**Supplied text**
Phantom | Devpost

Subreddit homepage
Dashboard

Inspiration

Reddit moderators constantly battle repost bots and karma-farming accounts that recycle previously successful posts with slightly rewritten titles. Existing moderation systems typically rely on exact text matching, regex rules, or external AI infrastructure, all of which have major limitations.

Traditional approaches fail when:

Words are reordered
Synonyms are substituted
Punctuation changes
Small edits are introduced

Meanwhile, modern semantic systems often require expensive vector databases, external APIs, GPU infrastructure, and additional backend services that are difficult to operate within Devvit’s lightweight serverless ecosystem.

We wanted to build a fully native Reddit moderation engine capable of detecting rewritten reposts in real time while running entirely inside Devvit using only Redis-native infrastructure.

What it does

Phantom is a launch-ready Devvit moderation engine that detects:

rewritten reposts,
karma farming,
duplicate submissions,
and repeat spam offenders

using Redis-native SimHash and LSH banding without relying on external AI services or vector databases.

Core Pipeline

[ New Reddit Post ]
        │
        ▼
┌──────────────────────────┐
│ Text Normalization       │
│ Remove URLs & symbols    │
└──────────────────────────┘
        │
        ▼
┌──────────────────────────┐
│ Weighted Character       │
│ 3/4-Gram Shingling       │
└──────────────────────────┘
        │
        ▼
┌──────────────────────────┐
│ 64-bit SimHash           │
│ Signature Generation     │
└──────────────────────────┘
        │
        ▼
┌──────────────────────────┐
│ Redis LSH Band Search    │
│ Candidate Retrieval      │
└──────────────────────────┘
        │
        ▼
┌──────────────────────────┐
│ Hamming Distance         │
│ Verification             │
└──────────────────────────┘
        │
 ┌──────┴────────────┐
 ▼                   ▼
Auto Remove      Moderator Report

Main Features

Feature	Description
SimHash Detection	Detects rewritten reposts through locality-sensitive hashing
LSH Banding	Enables near (O(1)) similarity lookup
Two-Tier Enforcement	Auto-removes severe reposts and reports medium-confidence matches
Interactive Dashboard	Displays live moderation analytics directly on Reddit
Offender Tracking	Escalates repeat offenders automatically
Retention Sweeping	Automatically prunes outdated signatures
Zero External Services	Fully native to Devvit + Redis

How we built it

Phantom combines several information retrieval and distributed systems concepts into a lightweight moderation engine.

**Brief 1**
On the Phantom page, what does the Retention Sweeping feature do?
**Brief 2**
Reproduce the Phantom page verbatim, beginning at the words "Inspiration" and stopping after "only Redis-native infrastructure.".
Work from the Phantom page alone.

**Stored data**
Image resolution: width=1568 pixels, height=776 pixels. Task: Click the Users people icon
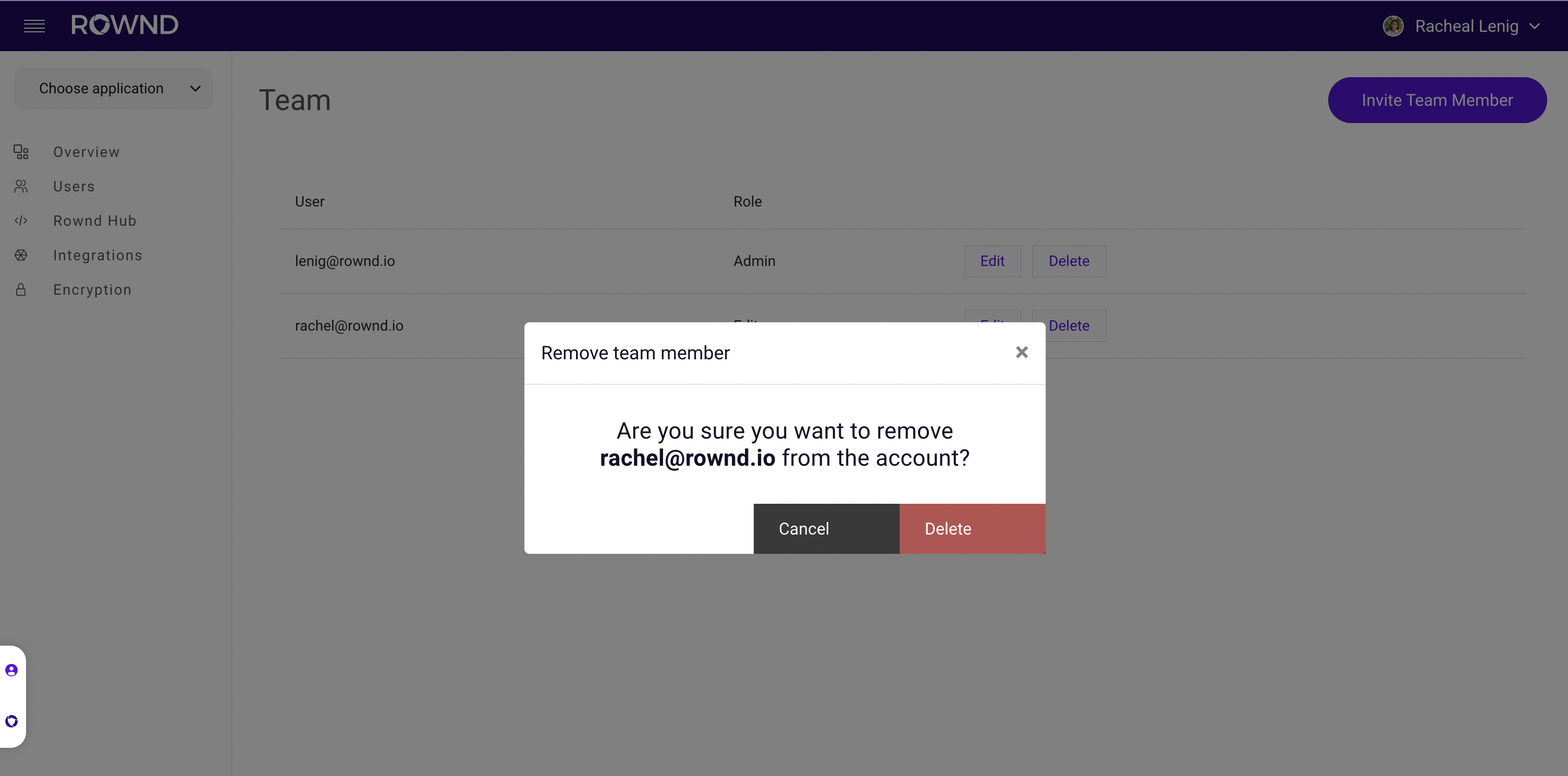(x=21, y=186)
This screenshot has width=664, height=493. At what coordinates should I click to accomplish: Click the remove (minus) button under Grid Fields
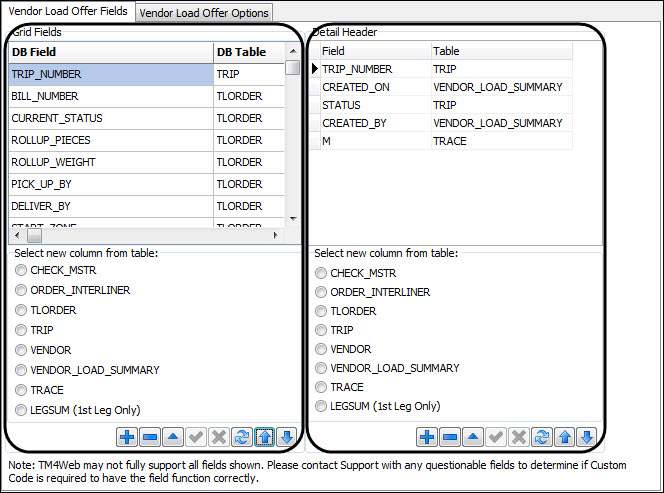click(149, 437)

**Worked answer 1**
It automatically prunes outdated signatures.

**Worked answer 2**
Inspiration

Reddit moderators constantly battle repost bots and karma-farming accounts that recycle previously successful posts with slightly rewritten titles. Existing moderation systems typically rely on exact text matching, regex rules, or external AI infrastructure, all of which have major limitations.

Traditional approaches fail when:

Words are reordered
Synonyms are substituted
Punctuation changes
Small edits are introduced

Meanwhile, modern semantic systems often require expensive vector databases, external APIs, GPU infrastructure, and additional backend services that are difficult to operate within Devvit’s lightweight serverless ecosystem.

We wanted to build a fully native Reddit moderation engine capable of detecting rewritten reposts in real time while running entirely inside Devvit using only Redis-native infrastructure.